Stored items
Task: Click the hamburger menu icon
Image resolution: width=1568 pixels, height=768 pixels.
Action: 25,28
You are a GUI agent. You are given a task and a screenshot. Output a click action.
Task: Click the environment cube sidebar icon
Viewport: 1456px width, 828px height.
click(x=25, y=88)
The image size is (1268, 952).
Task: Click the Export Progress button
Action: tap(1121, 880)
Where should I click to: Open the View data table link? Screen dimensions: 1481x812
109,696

• PROBLEM TO SOLVE: The line with "You are a GUI" and all the lines after it in the records above are to be output exactly, with nothing added.

• COMPLETED EXERCISE:
You are a GUI agent. You are given a task and a screenshot. Output a click action.
Task: Click the environment cube sidebar icon
Viewport: 1456px width, 828px height.
click(x=25, y=88)
The image size is (1268, 952).
Task: Click the Export Progress button
Action: tap(1121, 880)
Where should I click to: Open the View data table link? Screen dimensions: 1481x812
109,696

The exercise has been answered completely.